作为线性映射的全导数

正确地定义可微

在直线上，f 在 a 处可微当且仅当 f(a + h) = f(a) + f'(a) h + o(h)。再读一遍：增量 f'(a) h 关于 h 是线性的，余项相对于 h 是小的。我们原样照搬。f 在 a 处的全导数是一个线性映射 L: R^n -> R^m，使误差项相对于 |h| 可忽略。

Definition ([[differentiability-in-rn|differentiability in R^n]]).

f is differentiable at a if there is a linear map L with

   lim_{h -> 0}  | f(a + h) - f(a) - L(h) |  /  |h|  =  0.

L is unique; we write L = Df(a), the total derivative.

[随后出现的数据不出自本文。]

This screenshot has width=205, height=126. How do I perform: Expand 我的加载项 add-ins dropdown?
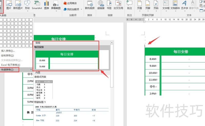point(73,9)
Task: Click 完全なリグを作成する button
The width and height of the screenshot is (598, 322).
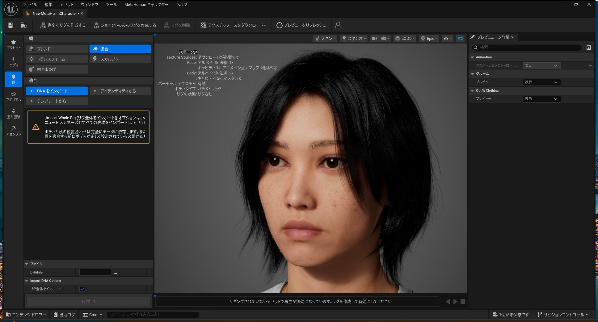Action: point(63,25)
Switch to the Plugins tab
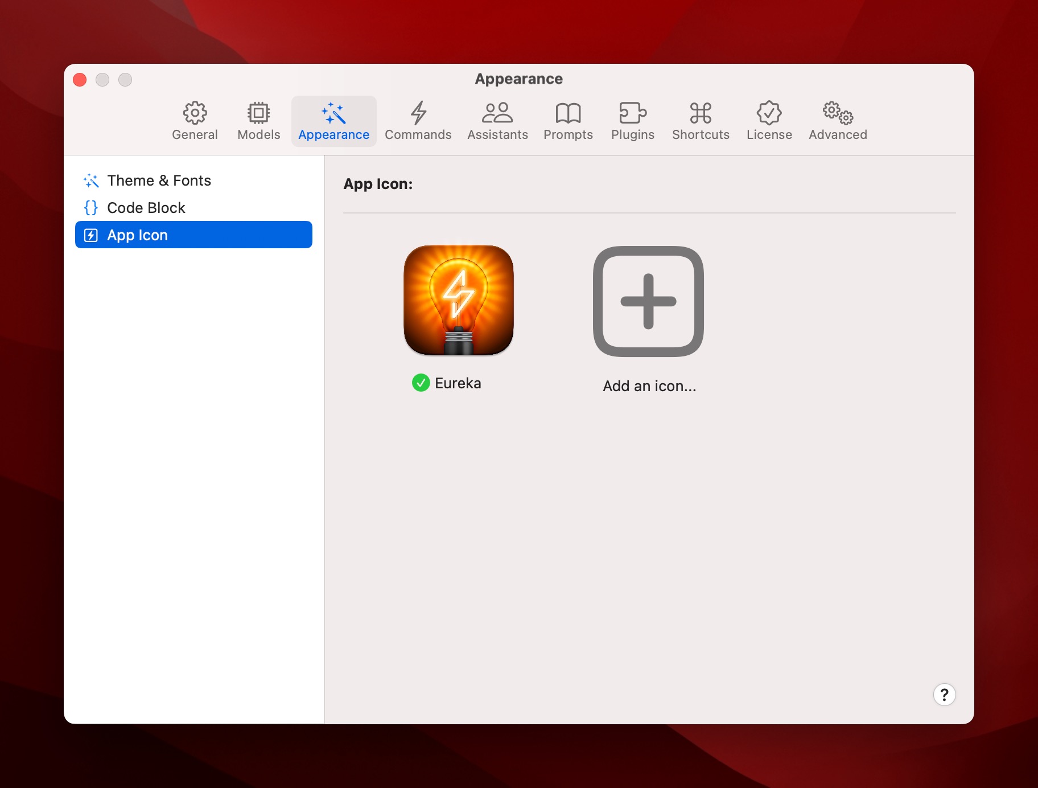 pyautogui.click(x=632, y=121)
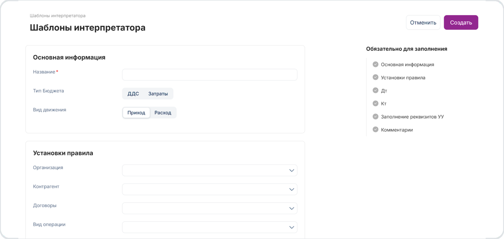Click the checkmark icon beside Комментарии
This screenshot has width=504, height=239.
[x=375, y=130]
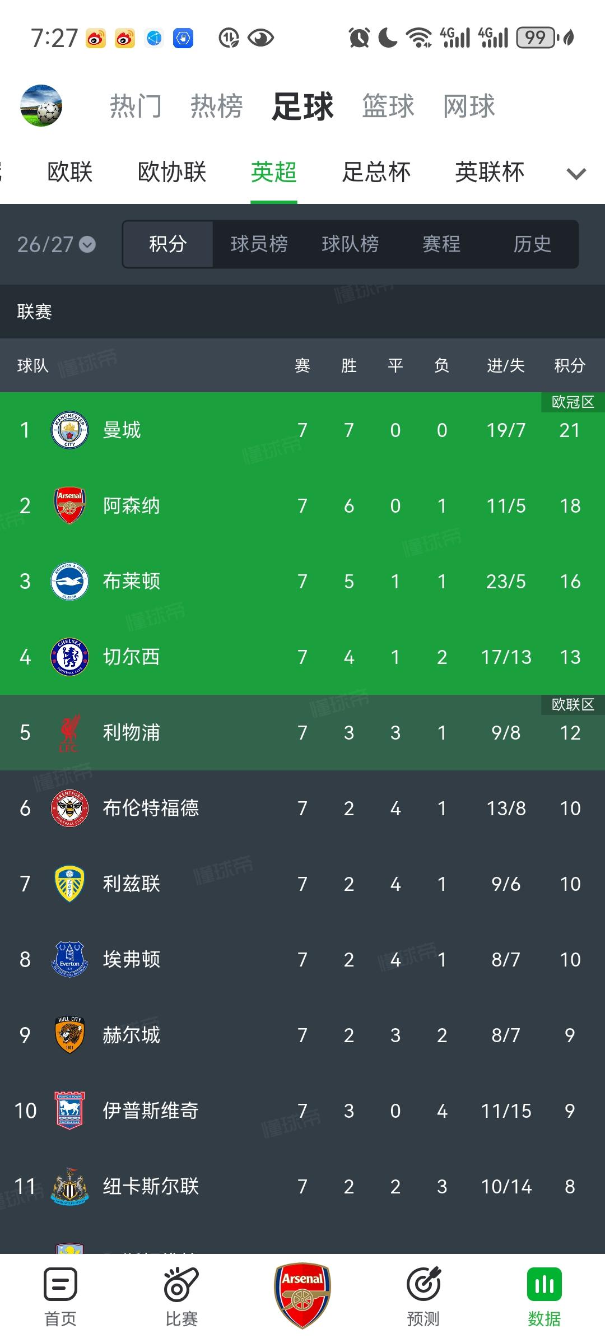The height and width of the screenshot is (1338, 605).
Task: Open the 纽卡斯尔联 team row
Action: [x=303, y=1187]
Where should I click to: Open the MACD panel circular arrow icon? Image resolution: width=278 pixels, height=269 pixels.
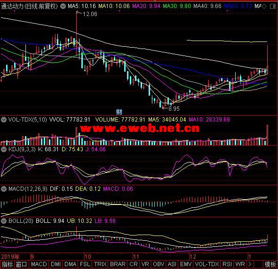(4, 189)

Key consequences when f is differentiable at a:

  (1) every partial exists, and the matrix of L has entries D_j f_i(a);
  (2) every directional derivative equals  D_v f(a) = L(v);
  (3) f is continuous at a.

Contrast with anl-mul-1: partials existing does NOT give (3),
but a single linear approximation valid in EVERY direction does.

o(|h|) 定义强制在所有方向上同时逼近。

梯度与雅可比矩阵

当目标空间是 R（即 m = 1）时，线性映射 L(h) 就是一个点积 g . h，向量 g 即梯度 grad f(a) = (D_1 f(a), ..., D_n f(a))。于是 D_v f(a) = grad f(a) . v，这使梯度成为最速上升方向。当目标是 R^m 时，把这 m 个梯度按行排列就得到雅可比矩阵 J，即全导数的矩阵。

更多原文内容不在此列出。